> What to produce: Beneath this line are the data; copy exactly the part of them that opens with the line containing "The height and width of the screenshot is (403, 554)." and closes with the line containing "Task: Click the DOCUMENT section heading", and only that part.

> Supplied information:
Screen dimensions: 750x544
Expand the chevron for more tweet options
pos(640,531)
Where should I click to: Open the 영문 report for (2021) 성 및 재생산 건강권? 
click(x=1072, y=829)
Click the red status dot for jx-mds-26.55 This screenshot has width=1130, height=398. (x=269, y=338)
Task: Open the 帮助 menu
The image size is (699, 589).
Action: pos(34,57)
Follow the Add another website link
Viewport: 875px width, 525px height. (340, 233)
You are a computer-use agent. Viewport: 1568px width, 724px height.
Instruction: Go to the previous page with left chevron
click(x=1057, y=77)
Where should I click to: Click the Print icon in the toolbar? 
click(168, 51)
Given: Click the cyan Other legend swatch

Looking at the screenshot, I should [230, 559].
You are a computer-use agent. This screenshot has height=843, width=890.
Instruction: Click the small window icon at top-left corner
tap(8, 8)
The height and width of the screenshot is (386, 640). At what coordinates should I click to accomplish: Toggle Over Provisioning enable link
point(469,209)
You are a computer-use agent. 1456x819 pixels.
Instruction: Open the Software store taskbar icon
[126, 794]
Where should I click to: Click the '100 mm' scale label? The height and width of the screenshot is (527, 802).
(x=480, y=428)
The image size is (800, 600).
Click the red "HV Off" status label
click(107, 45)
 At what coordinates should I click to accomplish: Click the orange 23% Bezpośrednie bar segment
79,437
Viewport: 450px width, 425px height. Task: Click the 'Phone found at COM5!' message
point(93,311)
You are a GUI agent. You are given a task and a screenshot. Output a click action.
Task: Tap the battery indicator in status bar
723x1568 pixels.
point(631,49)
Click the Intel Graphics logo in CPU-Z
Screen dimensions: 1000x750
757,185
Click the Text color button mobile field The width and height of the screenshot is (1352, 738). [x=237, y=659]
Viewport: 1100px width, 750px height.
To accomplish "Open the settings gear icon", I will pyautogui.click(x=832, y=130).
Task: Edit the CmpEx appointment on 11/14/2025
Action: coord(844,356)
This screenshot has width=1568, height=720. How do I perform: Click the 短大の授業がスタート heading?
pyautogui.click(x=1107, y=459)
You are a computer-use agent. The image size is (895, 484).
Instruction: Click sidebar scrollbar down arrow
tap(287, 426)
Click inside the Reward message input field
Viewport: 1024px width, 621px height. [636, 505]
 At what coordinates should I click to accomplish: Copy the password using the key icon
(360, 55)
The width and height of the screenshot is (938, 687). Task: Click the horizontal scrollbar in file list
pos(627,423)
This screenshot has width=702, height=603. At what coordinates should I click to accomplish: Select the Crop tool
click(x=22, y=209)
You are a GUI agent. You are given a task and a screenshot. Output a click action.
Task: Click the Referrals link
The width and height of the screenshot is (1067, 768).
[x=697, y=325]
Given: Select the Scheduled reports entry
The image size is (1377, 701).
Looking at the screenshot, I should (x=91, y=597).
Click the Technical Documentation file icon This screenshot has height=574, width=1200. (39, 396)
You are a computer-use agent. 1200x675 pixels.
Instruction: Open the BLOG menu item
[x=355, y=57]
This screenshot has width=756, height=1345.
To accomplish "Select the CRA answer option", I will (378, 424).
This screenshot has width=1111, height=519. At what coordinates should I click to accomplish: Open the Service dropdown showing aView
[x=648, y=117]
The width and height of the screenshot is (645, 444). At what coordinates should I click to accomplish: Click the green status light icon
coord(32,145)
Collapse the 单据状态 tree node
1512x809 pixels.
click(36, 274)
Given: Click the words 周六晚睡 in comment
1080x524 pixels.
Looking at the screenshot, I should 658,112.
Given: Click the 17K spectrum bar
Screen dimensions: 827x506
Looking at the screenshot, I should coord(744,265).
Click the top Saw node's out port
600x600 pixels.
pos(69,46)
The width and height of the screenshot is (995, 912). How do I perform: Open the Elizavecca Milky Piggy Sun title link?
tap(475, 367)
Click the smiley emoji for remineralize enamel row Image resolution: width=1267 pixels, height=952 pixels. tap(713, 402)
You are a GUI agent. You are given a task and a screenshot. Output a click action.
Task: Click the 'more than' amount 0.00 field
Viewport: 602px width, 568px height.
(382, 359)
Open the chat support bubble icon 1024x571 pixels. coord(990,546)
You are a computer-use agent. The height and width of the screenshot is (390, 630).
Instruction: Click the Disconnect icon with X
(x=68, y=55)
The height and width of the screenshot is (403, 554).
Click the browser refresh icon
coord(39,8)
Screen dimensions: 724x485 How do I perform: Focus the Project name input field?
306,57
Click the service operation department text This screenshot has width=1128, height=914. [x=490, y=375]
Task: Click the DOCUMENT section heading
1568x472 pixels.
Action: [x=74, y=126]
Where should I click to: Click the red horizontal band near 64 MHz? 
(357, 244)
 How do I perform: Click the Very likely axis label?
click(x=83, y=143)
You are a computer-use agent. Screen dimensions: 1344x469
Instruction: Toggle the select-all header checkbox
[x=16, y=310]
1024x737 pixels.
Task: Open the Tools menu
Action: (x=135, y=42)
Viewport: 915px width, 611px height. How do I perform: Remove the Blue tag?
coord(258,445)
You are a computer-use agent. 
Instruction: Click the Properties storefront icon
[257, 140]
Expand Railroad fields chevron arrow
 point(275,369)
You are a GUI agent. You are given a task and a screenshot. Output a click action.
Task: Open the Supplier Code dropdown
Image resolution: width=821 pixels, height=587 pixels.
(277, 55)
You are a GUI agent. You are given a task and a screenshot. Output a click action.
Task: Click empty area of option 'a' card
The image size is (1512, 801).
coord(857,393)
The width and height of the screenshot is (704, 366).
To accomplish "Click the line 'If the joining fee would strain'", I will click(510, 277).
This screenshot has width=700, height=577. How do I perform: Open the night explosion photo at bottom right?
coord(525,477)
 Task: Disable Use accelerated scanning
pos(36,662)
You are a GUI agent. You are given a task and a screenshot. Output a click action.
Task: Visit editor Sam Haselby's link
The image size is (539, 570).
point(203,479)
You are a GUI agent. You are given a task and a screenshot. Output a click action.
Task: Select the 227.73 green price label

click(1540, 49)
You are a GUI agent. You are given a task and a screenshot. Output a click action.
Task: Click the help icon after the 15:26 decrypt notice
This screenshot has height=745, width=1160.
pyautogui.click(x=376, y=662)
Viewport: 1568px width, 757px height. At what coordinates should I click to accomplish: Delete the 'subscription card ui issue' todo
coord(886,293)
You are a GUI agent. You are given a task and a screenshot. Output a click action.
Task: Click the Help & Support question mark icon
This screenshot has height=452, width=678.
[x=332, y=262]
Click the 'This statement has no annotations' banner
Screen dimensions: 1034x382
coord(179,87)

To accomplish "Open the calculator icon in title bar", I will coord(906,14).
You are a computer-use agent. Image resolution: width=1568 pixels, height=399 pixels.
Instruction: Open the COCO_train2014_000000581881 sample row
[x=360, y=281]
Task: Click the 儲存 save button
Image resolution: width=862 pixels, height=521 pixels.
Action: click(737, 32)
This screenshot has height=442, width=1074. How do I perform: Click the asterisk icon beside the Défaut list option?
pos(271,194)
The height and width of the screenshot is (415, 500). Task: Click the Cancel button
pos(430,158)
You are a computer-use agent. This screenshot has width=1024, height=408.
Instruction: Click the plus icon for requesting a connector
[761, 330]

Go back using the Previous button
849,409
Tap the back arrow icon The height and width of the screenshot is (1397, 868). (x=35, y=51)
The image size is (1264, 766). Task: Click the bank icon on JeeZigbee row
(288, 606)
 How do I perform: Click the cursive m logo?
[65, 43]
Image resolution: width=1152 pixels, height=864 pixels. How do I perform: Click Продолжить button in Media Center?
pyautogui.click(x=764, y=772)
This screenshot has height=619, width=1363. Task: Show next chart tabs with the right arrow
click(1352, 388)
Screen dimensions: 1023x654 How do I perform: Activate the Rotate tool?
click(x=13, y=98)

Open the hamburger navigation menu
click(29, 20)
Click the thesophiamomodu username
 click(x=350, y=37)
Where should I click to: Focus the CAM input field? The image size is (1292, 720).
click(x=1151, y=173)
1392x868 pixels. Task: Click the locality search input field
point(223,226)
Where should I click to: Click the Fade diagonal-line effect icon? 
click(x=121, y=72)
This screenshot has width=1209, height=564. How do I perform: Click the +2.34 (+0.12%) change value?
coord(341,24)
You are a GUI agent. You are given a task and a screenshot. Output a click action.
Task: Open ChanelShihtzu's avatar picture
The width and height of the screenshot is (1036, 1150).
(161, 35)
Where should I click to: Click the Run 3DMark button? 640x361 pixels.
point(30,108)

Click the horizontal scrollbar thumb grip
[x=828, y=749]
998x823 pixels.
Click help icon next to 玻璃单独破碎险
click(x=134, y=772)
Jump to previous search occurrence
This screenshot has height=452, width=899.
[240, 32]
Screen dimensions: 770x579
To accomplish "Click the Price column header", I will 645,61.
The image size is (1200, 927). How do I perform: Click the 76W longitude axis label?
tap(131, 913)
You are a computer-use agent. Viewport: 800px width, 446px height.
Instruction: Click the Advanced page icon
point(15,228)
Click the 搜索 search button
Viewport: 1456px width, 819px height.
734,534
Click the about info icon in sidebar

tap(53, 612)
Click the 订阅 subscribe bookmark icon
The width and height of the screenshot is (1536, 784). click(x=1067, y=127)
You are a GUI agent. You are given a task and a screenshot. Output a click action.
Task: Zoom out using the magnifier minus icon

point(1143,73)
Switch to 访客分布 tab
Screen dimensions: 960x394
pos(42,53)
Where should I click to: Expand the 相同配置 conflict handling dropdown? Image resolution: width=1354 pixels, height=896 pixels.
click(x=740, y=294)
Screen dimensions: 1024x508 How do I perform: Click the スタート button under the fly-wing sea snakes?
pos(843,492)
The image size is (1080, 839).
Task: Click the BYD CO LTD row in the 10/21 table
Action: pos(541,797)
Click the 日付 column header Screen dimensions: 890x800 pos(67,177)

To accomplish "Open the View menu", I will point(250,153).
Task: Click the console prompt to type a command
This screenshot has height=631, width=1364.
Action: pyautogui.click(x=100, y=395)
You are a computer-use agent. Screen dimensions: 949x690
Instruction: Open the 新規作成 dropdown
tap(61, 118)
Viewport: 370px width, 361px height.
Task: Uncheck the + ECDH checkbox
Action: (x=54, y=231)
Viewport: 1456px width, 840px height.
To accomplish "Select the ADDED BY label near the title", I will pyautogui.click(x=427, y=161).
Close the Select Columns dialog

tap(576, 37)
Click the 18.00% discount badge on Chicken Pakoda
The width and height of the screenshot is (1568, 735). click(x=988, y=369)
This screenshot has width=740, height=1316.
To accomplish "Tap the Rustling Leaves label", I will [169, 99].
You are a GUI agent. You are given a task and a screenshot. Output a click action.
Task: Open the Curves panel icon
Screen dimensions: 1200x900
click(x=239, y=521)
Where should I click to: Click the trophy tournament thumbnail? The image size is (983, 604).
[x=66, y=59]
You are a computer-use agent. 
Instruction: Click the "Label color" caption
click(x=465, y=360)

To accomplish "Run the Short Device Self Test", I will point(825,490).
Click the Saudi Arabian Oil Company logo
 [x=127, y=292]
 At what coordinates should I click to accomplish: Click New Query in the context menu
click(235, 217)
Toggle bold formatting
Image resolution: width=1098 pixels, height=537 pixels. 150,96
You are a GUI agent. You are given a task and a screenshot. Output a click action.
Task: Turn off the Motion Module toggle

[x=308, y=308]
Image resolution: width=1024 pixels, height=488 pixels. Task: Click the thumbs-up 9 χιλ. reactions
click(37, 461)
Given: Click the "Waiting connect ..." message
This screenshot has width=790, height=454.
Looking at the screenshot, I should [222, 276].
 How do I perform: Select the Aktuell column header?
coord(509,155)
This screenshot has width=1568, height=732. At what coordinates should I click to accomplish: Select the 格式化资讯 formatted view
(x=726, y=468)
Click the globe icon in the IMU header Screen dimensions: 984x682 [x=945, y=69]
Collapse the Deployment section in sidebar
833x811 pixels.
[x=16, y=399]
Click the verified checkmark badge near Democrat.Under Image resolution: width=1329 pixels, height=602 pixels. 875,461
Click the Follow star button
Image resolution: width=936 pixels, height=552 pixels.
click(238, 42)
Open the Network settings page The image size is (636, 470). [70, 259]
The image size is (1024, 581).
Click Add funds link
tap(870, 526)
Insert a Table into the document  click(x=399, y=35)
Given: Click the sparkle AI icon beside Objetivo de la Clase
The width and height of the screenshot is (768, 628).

> Answer for this exercise:
The height and width of the screenshot is (403, 554).
Click the browser refresh icon
coord(39,8)
Screen dimensions: 724x485 How do I perform: Focus the Project name input field?
306,57
Click the service operation department text This screenshot has width=1128, height=914. [x=490, y=375]
Task: Click the DOCUMENT section heading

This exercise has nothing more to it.